GithubHelp home page GithubHelp logo

Comments (18)

martent avatar martent commented on June 3, 2024

We need to use a search engine with fuzzy search support that works well for the Swedish mapping of pronunciation/spelling. We have several options, make a switch from MySQL to Postgres as the general DB. The latter have better support for this.

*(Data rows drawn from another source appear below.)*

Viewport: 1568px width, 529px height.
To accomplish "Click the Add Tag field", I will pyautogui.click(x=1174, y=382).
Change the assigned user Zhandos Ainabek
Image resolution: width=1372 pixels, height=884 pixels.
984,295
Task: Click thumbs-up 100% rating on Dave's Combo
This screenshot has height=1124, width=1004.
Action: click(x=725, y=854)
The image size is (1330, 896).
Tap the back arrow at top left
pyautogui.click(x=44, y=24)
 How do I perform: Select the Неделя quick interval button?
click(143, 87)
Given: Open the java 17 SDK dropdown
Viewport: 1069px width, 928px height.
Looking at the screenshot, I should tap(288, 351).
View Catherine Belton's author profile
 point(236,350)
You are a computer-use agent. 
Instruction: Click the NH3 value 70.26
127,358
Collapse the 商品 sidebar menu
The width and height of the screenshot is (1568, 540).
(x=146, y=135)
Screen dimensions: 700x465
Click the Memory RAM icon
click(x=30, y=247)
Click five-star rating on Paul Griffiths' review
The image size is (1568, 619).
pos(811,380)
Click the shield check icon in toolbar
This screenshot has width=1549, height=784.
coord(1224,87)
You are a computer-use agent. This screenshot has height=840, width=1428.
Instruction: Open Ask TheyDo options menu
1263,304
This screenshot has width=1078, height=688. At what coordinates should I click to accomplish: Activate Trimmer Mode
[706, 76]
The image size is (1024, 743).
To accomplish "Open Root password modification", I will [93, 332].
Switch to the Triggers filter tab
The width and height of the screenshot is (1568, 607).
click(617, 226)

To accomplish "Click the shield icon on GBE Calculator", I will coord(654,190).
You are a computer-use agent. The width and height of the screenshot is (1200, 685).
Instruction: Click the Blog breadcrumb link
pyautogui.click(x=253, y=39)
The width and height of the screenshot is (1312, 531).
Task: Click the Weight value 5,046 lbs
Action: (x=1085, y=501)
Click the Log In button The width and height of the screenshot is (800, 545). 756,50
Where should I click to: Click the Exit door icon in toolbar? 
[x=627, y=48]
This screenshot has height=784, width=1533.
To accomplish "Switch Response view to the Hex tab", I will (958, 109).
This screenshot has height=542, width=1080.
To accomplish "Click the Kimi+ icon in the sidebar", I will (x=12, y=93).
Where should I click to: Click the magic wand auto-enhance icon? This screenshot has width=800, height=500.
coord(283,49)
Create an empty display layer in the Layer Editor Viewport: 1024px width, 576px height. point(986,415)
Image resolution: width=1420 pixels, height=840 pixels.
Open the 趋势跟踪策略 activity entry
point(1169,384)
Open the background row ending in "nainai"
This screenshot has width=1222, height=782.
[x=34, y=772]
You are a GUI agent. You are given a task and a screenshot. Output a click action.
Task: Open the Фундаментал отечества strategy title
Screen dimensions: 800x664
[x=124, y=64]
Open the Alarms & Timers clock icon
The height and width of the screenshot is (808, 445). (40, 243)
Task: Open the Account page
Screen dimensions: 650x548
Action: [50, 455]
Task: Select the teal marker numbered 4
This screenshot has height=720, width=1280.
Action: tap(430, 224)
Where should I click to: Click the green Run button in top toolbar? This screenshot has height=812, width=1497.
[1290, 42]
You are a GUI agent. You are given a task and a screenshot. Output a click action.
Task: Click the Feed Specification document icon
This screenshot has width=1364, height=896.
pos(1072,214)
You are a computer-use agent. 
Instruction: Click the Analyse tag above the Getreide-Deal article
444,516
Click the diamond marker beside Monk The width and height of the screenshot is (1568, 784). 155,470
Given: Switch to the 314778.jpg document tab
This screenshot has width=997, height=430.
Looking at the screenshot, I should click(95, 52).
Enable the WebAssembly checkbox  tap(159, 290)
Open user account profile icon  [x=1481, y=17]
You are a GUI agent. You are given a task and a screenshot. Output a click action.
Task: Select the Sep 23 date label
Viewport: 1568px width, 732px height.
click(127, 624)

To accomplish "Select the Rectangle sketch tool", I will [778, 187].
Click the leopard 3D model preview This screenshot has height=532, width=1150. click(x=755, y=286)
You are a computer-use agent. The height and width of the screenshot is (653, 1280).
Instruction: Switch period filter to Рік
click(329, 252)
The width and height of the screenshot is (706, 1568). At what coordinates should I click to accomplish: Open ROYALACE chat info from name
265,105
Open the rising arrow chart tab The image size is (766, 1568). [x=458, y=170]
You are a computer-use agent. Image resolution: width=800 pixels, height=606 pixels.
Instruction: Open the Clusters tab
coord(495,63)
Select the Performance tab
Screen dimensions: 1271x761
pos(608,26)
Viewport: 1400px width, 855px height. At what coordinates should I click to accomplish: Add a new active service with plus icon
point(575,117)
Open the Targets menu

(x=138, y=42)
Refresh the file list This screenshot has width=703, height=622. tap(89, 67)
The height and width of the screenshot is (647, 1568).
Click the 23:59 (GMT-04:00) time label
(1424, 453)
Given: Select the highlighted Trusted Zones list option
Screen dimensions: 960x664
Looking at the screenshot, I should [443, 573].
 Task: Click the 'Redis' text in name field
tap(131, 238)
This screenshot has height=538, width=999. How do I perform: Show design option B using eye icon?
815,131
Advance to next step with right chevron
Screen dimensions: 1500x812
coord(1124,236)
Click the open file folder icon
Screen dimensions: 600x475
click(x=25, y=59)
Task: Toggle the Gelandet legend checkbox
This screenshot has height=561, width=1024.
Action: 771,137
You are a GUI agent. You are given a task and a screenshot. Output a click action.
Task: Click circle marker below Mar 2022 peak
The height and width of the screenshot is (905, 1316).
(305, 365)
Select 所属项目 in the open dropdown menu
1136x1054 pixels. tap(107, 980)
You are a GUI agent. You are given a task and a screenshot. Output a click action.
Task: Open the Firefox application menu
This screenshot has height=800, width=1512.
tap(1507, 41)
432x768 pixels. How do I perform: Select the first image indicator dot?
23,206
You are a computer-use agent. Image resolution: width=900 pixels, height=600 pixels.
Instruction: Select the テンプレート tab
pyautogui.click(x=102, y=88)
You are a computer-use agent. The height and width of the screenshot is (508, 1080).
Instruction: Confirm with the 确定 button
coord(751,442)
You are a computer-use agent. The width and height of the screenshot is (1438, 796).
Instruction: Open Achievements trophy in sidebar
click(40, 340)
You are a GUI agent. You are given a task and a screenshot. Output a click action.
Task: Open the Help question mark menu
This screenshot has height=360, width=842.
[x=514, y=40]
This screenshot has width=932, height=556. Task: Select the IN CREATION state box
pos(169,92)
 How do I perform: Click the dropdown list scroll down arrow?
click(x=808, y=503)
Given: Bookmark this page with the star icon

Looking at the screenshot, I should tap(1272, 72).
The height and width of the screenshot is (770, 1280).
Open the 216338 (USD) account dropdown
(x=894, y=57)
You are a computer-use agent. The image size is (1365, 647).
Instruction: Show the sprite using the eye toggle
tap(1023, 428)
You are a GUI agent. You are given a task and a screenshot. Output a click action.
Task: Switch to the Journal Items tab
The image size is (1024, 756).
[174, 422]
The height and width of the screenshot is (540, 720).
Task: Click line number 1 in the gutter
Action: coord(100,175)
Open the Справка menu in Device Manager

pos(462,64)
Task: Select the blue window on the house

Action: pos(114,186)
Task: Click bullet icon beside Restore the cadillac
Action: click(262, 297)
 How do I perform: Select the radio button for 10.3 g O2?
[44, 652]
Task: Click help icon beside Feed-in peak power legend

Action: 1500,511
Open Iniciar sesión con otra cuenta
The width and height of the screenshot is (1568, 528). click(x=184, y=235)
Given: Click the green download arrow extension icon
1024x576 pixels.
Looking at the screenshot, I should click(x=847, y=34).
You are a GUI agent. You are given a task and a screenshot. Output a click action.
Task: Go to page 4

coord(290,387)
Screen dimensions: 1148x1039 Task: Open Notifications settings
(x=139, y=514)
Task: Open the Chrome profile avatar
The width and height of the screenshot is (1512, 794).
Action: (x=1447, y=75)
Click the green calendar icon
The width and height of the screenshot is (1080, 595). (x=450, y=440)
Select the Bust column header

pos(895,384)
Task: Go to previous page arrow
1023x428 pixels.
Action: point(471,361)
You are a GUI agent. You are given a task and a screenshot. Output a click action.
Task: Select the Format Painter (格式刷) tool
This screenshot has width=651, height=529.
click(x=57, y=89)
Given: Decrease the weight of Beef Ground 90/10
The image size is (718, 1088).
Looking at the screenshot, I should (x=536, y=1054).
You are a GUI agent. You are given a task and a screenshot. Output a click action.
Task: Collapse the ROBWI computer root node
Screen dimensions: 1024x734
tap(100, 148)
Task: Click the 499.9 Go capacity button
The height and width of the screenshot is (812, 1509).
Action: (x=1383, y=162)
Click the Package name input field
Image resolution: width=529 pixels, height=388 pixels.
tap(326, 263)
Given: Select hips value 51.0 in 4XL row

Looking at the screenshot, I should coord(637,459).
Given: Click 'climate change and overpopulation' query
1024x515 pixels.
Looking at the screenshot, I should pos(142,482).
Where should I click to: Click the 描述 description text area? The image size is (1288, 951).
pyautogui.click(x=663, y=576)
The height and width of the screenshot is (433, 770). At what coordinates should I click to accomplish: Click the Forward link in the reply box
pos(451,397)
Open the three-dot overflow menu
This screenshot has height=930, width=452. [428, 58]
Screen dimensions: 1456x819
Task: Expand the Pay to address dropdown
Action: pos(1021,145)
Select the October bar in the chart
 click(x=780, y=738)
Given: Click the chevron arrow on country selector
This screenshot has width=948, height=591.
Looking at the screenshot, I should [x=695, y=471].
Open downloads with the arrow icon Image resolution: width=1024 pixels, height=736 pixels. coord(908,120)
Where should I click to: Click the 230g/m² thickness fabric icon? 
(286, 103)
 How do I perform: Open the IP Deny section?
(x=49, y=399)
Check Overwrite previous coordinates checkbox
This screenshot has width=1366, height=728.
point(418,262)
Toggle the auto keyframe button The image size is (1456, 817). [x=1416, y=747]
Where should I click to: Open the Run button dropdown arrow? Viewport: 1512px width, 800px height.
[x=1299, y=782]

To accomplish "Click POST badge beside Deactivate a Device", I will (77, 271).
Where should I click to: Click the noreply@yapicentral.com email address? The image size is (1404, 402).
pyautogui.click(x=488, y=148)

Use a separate free text search engine like Elastic or Sphinx with support for fuzzy search.

Let’s discuss the level of ambition for this.

Related to finding employees based on free text info #13.

from intranet-dashboard.

martent avatar martent commented on June 3, 2024

Should we have an AFK discussion regarding this and #13?

from intranet-dashboard.

jesperbylund avatar jesperbylund commented on June 3, 2024

yes.

from intranet-dashboard.

martent avatar martent commented on June 3, 2024
  1. Evaluate of ElasticSearch is the right search server to use.
  2. Investigate if we
    1. need to set it up on a new virtual instance, or
    2. should move MySQL to a separate virtual instance, or
    3. should add more resources to the existing server, or
    4. should lower the level of aggression on the news update queue worker
  3. Integrate the employee directory with the text search engine.
  4. Fine-tune weighting of fields in the search.
  5. Develop a UI that will not make simple name searches we have today polluted.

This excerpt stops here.